Think and act like managers and entrepreneurs simultaneously.

The key word here is “and.” To no one’s surprise, maintaining profitability and controlling business costs are the top two concerns CEOs report, reflecting the pressing times of the economic downturn. A tough economy makes any executive focus on the basics of business management but what differentiates the best leaders is a willingness to view adversity as an opportunity to rethink. To update the old phrase: necessity is the mother of reinvention.

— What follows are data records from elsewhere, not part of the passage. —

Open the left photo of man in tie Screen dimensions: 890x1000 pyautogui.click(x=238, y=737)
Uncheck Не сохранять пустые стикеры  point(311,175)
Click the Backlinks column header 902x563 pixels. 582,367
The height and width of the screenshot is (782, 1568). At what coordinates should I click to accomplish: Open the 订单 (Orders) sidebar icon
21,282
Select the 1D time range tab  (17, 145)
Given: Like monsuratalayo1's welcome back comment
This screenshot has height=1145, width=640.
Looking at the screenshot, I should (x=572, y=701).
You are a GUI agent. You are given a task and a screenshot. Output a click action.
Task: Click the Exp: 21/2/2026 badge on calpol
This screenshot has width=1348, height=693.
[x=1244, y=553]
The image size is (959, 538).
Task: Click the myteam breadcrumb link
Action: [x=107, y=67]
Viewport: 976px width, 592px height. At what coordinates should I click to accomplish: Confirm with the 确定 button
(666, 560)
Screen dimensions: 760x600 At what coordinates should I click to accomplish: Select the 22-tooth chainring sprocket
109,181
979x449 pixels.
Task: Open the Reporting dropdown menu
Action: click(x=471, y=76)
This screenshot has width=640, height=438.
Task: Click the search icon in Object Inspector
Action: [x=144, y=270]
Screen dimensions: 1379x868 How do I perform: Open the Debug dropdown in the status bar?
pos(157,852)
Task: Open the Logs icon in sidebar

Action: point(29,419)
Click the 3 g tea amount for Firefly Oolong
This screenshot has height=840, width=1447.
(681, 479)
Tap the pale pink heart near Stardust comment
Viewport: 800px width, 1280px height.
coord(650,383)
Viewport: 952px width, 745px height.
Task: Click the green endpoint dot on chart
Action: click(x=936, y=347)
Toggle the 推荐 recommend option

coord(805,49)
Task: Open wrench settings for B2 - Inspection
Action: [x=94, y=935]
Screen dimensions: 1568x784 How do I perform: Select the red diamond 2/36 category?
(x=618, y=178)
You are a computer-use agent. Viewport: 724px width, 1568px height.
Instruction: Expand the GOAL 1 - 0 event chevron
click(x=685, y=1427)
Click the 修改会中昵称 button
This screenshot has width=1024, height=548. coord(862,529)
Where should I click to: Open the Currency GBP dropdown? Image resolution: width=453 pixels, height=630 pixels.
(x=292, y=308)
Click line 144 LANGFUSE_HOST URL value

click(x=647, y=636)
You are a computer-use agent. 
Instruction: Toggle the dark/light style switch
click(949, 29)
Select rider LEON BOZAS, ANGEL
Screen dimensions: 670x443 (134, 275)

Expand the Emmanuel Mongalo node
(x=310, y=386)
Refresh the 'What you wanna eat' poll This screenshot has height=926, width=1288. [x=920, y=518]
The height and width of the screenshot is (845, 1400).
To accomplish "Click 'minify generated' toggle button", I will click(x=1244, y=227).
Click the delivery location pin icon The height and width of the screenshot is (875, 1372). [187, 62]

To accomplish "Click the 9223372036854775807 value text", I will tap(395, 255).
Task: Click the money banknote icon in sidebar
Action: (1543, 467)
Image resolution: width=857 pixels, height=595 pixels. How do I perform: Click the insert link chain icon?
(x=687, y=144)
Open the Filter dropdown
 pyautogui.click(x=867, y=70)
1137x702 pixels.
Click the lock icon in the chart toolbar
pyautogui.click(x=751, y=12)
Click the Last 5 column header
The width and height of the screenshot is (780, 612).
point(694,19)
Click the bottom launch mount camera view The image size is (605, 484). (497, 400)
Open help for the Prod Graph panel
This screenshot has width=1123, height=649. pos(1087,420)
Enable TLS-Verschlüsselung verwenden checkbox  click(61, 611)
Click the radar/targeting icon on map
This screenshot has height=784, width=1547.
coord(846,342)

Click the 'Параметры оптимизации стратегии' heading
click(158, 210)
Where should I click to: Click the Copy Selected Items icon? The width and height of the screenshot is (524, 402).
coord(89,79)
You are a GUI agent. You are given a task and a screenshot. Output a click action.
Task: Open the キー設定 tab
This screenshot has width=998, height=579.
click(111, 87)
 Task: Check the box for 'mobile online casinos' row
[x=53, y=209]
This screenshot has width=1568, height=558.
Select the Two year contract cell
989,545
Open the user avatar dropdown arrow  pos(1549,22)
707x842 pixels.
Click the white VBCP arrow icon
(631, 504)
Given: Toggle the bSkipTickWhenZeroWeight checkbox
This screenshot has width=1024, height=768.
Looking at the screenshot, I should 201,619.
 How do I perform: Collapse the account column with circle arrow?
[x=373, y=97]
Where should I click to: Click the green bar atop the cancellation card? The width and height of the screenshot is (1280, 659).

Many CEOs are taking a “back to the future” approach to recenter their companies. For instance, they report rethinking and analyzing the process by which the company grew, helping them find inefficiencies that can be corrected and waste that can be eliminated to drive toward profitability. And, not only are they re-examining the nuts and bolts, they’re getting excited about the new possibilities that doing so is uncovering. As one respondent said, “We need to be more efficient, we need to play like a bigger company—we’re looking at changes that five years ago we would never have talked about—better, cheaper, smarter . . . in some ways it’s kind of fun.” For these leaders, there is serious management going on, but there also is a constant counterpoint of opportunity seeking.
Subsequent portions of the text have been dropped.